[RECORD EXCERPTS Boundary: Start]

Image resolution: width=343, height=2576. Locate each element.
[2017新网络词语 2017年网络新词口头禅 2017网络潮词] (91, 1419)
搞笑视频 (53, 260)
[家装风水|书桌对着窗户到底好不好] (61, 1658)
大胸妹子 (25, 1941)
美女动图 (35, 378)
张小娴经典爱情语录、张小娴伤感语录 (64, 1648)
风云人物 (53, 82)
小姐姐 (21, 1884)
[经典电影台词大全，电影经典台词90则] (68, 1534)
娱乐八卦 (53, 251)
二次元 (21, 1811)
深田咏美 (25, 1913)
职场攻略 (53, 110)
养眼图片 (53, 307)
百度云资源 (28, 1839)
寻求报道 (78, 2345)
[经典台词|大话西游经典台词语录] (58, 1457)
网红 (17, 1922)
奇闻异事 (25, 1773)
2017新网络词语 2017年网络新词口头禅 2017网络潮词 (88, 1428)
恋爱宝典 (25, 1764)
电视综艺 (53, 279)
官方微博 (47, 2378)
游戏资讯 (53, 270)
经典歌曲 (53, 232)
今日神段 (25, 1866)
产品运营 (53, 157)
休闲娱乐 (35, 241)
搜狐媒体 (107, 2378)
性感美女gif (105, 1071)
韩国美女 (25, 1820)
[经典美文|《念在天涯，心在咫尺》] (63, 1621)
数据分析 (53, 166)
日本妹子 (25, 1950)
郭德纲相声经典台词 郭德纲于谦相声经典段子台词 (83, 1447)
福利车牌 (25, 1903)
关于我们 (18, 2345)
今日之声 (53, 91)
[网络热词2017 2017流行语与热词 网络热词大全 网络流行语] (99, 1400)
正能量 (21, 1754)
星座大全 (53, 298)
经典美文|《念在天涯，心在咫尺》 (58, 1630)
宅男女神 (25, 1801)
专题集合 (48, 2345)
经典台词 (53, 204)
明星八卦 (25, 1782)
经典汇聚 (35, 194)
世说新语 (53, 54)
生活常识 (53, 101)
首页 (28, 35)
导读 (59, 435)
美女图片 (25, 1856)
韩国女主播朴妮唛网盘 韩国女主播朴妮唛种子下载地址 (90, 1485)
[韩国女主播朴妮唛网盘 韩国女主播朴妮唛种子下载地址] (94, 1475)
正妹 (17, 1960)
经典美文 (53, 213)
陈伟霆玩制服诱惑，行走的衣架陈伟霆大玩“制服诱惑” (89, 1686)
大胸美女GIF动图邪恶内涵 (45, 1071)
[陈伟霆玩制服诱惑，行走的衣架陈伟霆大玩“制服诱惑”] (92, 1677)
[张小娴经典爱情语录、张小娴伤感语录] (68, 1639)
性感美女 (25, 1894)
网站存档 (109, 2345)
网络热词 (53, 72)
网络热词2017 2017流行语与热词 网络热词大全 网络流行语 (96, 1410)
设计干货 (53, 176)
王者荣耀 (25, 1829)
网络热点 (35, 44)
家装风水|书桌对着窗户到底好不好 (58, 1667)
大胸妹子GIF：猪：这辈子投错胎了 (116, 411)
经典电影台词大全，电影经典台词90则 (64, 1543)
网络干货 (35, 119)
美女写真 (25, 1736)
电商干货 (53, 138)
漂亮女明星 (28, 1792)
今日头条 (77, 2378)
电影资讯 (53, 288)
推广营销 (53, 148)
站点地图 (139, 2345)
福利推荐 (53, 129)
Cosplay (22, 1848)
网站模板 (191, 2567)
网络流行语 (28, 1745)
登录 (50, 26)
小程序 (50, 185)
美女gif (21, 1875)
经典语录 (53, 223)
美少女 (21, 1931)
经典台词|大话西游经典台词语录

[RECORD EXCERPTS Boundary: End]

→ **WHAT IS EXPECTED**:
Once you have read the entries above, copy them out exactly as they were given.

→ **RESPONSE**:
Image resolution: width=343, height=2576. Locate each element.
[2017新网络词语 2017年网络新词口头禅 2017网络潮词] (91, 1419)
搞笑视频 (53, 260)
[家装风水|书桌对着窗户到底好不好] (61, 1658)
大胸妹子 (25, 1941)
美女动图 (35, 378)
张小娴经典爱情语录、张小娴伤感语录 (64, 1648)
风云人物 (53, 82)
小姐姐 (21, 1884)
[经典电影台词大全，电影经典台词90则] (68, 1534)
娱乐八卦 (53, 251)
二次元 (21, 1811)
深田咏美 (25, 1913)
职场攻略 (53, 110)
养眼图片 (53, 307)
百度云资源 (28, 1839)
寻求报道 (78, 2345)
[经典台词|大话西游经典台词语录] (58, 1457)
网红 (17, 1922)
奇闻异事 (25, 1773)
2017新网络词语 2017年网络新词口头禅 2017网络潮词 (88, 1428)
恋爱宝典 (25, 1764)
电视综艺 (53, 279)
官方微博 (47, 2378)
游戏资讯 (53, 270)
经典歌曲 (53, 232)
今日神段 (25, 1866)
产品运营 (53, 157)
休闲娱乐 (35, 241)
搜狐媒体 (107, 2378)
性感美女gif (105, 1071)
韩国美女 (25, 1820)
[经典美文|《念在天涯，心在咫尺》] (63, 1621)
数据分析 (53, 166)
日本妹子 (25, 1950)
郭德纲相声经典台词 郭德纲于谦相声经典段子台词 (83, 1447)
福利车牌 (25, 1903)
关于我们 (18, 2345)
今日之声 (53, 91)
[网络热词2017 2017流行语与热词 网络热词大全 网络流行语] (99, 1400)
正能量 (21, 1754)
星座大全 (53, 298)
经典美文|《念在天涯，心在咫尺》 (58, 1630)
宅男女神 (25, 1801)
专题集合 (48, 2345)
经典台词 (53, 204)
明星八卦 (25, 1782)
经典汇聚 (35, 194)
世说新语 (53, 54)
生活常识 (53, 101)
首页 (28, 35)
导读 (59, 435)
美女图片 (25, 1856)
韩国女主播朴妮唛网盘 韩国女主播朴妮唛种子下载地址 (90, 1485)
[韩国女主播朴妮唛网盘 韩国女主播朴妮唛种子下载地址] (94, 1475)
正妹 (17, 1960)
经典美文 (53, 213)
陈伟霆玩制服诱惑，行走的衣架陈伟霆大玩“制服诱惑” (89, 1686)
大胸美女GIF动图邪恶内涵 (45, 1071)
[陈伟霆玩制服诱惑，行走的衣架陈伟霆大玩“制服诱惑”] (92, 1677)
[张小娴经典爱情语录、张小娴伤感语录] (68, 1639)
性感美女 (25, 1894)
网站存档 (109, 2345)
网络热词 (53, 72)
网络热词2017 2017流行语与热词 网络热词大全 网络流行语 (96, 1410)
设计干货 (53, 176)
王者荣耀 (25, 1829)
网络热点 (35, 44)
家装风水|书桌对着窗户到底好不好 (58, 1667)
大胸妹子GIF：猪：这辈子投错胎了 (116, 411)
经典电影台词大全，电影经典台词90则 (64, 1543)
网络干货 (35, 119)
美女写真 (25, 1736)
电商干货 (53, 138)
漂亮女明星 (28, 1792)
今日头条 (77, 2378)
电影资讯 (53, 288)
推广营销 (53, 148)
站点地图 (139, 2345)
福利推荐 (53, 129)
Cosplay (22, 1848)
网站模板 (191, 2567)
网络流行语 (28, 1745)
登录 (50, 26)
小程序 (50, 185)
美女gif (21, 1875)
经典语录 (53, 223)
美少女 (21, 1931)
经典台词|大话西游经典台词语录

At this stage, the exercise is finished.